Back­ers of the law say that with­out a penalty, many peo­ple might forgo buy­ing cov­er­age. Be­cause in­sur­ers will be pro­hib­ited from ex­clud­ing peo­ple with pre-ex­ist­ing con­di­tions, the in­surance pool would be skewed with large num­bers of sick pa­tients tak­ing ad­van­tage of the law.

Strik­ing down the re­quire­ment would un­ravel the pro­gram. The ob­ject­ing politi­cians know that, but they want to curry fa­vor with a small but vo­cal con­stituency that op­poses so­cial in­surance of any kind—or at least any kind that doesn’t ben­e­fit them per­son­ally. (Try tak­ing away their Medi­care, for in­stance.)

In Mas­sachusetts, where a re­form law mir­rors the na­tional leg­is­la­tion, polls show cit­i­zens over­whelm­ingly want to keep the sys­tem. The naysay­ers don’t want that kind of thing catch­ing on na­tion­ally.

It’s no co­in­ci­dence that we didn’t see a sim­i­lar flurry of ac­tiv­ity by these of­fi­cials on be­half of pa­tients and providers when the num­ber of unin­sured was grow­ing like an oil spill in the Gulf of Mex­ico. They serve those who make the most noise and who con­trib­ute the most money to their cam­paigns.

One of the states in the van­guard of the de­stroy-the-re­form-law move­ment is Florida. You would think that state has other busi­ness to at­tend to, like a dev­as­tated hous­ing mar­ket, un­em­ploy­ment, sag­ging state fi­nances or the threat of oil spills. It also is No. 3 among the top five unin­sured states when it comes to health­care, ac­cord­ing to the U.S. Cen­sus Bureau. It ought to wel­come na­tional help with that last plague.

Let’s hope that providers in Florida and other states reg­is­ter some com­plaints against the ob­struc­tion­ists on be­half of their pa­tients and them­selves. And re­mem­ber who did and didn’t try to help.

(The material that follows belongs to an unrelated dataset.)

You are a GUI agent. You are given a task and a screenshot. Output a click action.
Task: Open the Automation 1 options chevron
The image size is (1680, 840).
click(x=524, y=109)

Politi­cians bam­boo­zle the pub­lic so of­ten be­cause many Amer­i­cans are, to put it nicely, un­aware. The lat­est ev­i­dence comes in the third an­nual Deloitte Cen­ter for Health So­lu­tions Sur­vey of Health Care Con­sumers. For ex­am­ple, only 23% of con­sumers sur­veyed said they un­der­stand how the health­care sys­tem works.

Maybe that’s an un­fair ques­tion. As we have ob­served, this coun­try has had more of a crazy quilt than a sys­tem.

Some 57% of peo­ple were sat­is­fied with their health plan, but only 46% said they un­der­stood their cov­er­age and one in four didn’t know how much they are pay­ing for health in­surance. Some 88% of the con­sumers said they were in good or ex­cel­lent health, yet more than half have been di­ag­nosed with chronic con­di­tions or take pre­scrip­tion med­i­ca­tions.

The Deloitte sur­vey is only one of sev­eral that show Amer­i­cans, de­spite the del­uge of health re­form cov­er­age, are wan­der­ing in a fog. For ex­am­ple, a Pew Re­search Cen­ter poll in Jan­uary found that only 32% of re­spon­dents knew that the Se­nate passed its re­form bill with­out a sin­gle Repub­li­can vote. A Kaiser Fam­ily Foun­da­tion poll showed that 58% of re­spon­dents didn’t know that pend­ing bills would bar in­surance com­pa­nies from set­ting life­time cov­er­age caps.

Many providers to­day worry about health lit­er­acy, but maybe the prob­lem is even broader—ba­sic lit­er­acy.